Palestine, Eisner Award-winning cartoonist Joe Sacco’s seminal nonfiction graphic novel about Gaza, which pioneered the medium of “comics journalism” upon its publication over twenty years ago, has been rushed back into print in response to surging demand.
First published across nine issues by Fantagraphics from 1993 to 1995, and then as a single volume edition with an introduction by the Palestinian American academic and critic Edward Said in 2001, Palestine is a record of Sacco’s own journeys around Gaza in the winter of 1991/92. Sacco spent this time meeting with Palestinians in the West Bank and Gaza Strip and the narrative focuses on the minute details of everyday life in these areas.
Sacco had intended to write and draw a comic book based on his experiences traveling through Palestine, but, as he told the Observer earlier this week:
…when I was there, my journalistic training kicked in and, more than just talking to people, I started interviewing them … I began approaching the topic more systematically, trying to understand the actual structure of the occupation and its effect on Palestinians. So the fusion of comics and journalism was organic. I had no theory of graphic journalism. I was making it up as I was going along.

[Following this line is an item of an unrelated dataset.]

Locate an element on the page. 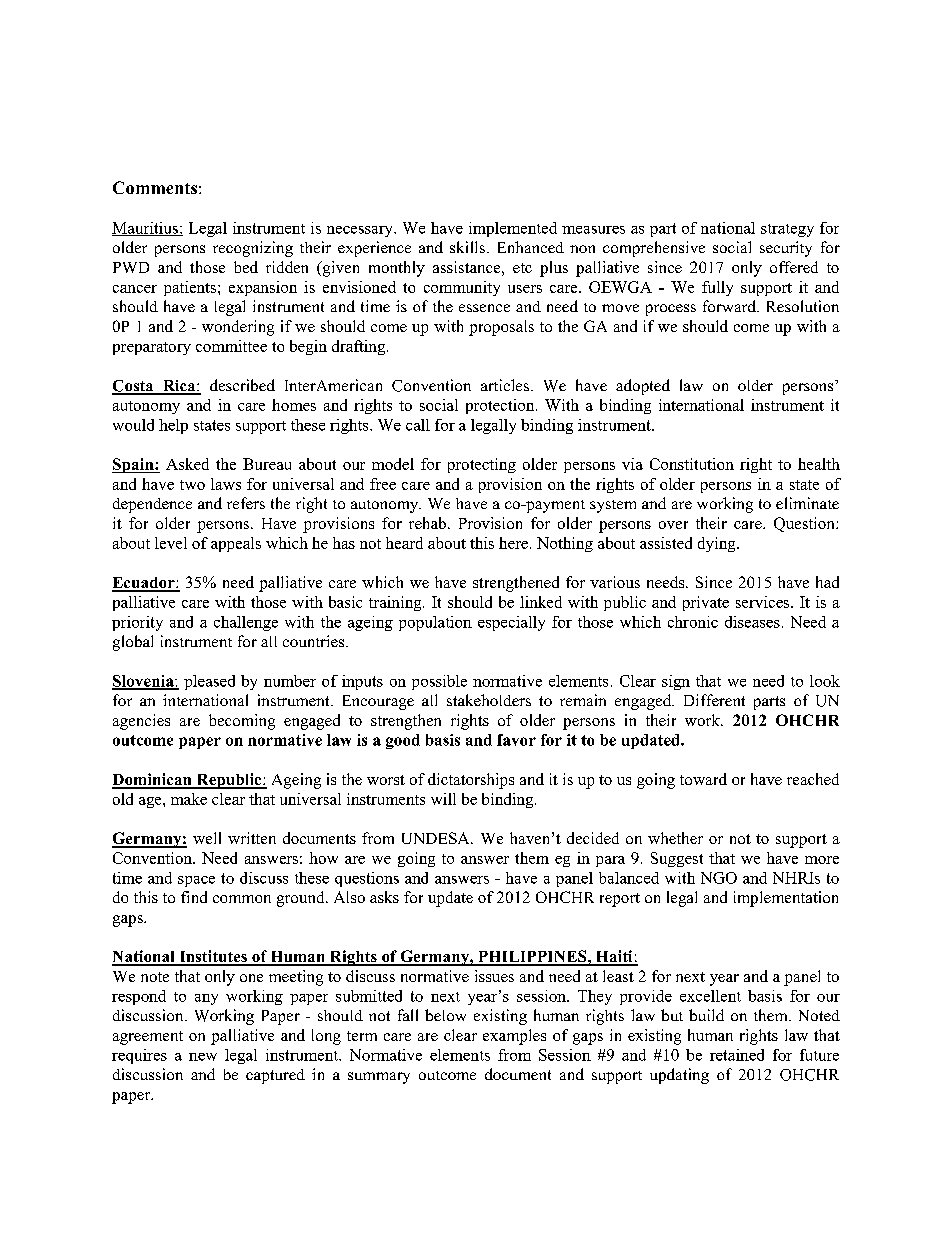 Image resolution: width=952 pixels, height=1233 pixels. refers is located at coordinates (246, 503).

Sales of Palestine were initially slow—largely because people didn’t seem to know what to make of it, or even how to categorize it—but the book went on to win an American Book Award, develop a strong cult following, and become a core text of university courses examining the conflict. As Said wrote in his introduction to the book: “With the exception of one or two novelists and poets, no one has ever rendered this terrible state of affairs better than Joe Sacco.”
Gary Groth, the co-founder of Fantagraphics, said that demand for Palestine has soared since the October 7 Hamas attack on Israel and subsequent bombing of Gaza:
We blew out of our inventory of several thousand copies quickly and are reprinting now. Retailers and wholesalers began ordering the book in far greater quantities than in the recent past, which indicates that every element down the chain—consumers and retailers—are expressing demand for it.
As the Observer reports, Sacco is happy that the book is reaching a new audience, but that’s tinged with a deep sorrow for the current plight of the Palestinian people:
That the book itself still has relevance is a sorry testament to the enduring tragedy of the Palestinians—though, in some ways, it’s also a tribute to their fortitude, their unwillingness to give in.
I would go back, if I could get in. Thankfully, many brave Palestinian journalists are doing exemplary work despite the appalling conditions and the very real danger to themselves and their families. But the main reason I would like to go back to Gaza is to see my friends there. I hope they will make it through this.